What to do: Count how many of the lines below contain the word "Terrace", matching case exactly. Reply with the number alone.

Supplied records:
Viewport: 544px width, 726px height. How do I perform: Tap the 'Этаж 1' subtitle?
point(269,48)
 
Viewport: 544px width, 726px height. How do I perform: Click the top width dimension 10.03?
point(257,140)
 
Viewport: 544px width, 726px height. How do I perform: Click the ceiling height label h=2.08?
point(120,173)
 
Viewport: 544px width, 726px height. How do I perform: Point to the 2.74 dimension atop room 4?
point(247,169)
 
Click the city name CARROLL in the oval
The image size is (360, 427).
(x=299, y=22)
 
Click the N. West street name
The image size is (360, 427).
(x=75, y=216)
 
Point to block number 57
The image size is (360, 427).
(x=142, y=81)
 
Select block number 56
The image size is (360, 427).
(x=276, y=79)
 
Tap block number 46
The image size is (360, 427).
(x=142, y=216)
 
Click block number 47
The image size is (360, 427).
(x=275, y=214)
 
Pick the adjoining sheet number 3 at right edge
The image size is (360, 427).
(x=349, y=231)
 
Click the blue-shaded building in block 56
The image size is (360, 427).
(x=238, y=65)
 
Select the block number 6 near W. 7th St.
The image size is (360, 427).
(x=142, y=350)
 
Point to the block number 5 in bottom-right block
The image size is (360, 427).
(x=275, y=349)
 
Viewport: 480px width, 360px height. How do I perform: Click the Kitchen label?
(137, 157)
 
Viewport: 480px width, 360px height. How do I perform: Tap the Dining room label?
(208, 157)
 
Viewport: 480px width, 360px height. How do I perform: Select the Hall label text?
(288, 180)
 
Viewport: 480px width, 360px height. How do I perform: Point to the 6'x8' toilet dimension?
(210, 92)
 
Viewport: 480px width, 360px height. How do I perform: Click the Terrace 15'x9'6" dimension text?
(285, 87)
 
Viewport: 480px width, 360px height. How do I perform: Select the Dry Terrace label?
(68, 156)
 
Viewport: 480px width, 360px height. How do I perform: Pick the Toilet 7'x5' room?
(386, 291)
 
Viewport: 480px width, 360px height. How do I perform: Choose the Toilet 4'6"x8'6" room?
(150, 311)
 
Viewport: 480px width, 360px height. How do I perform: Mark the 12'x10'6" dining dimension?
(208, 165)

Exercise output: 2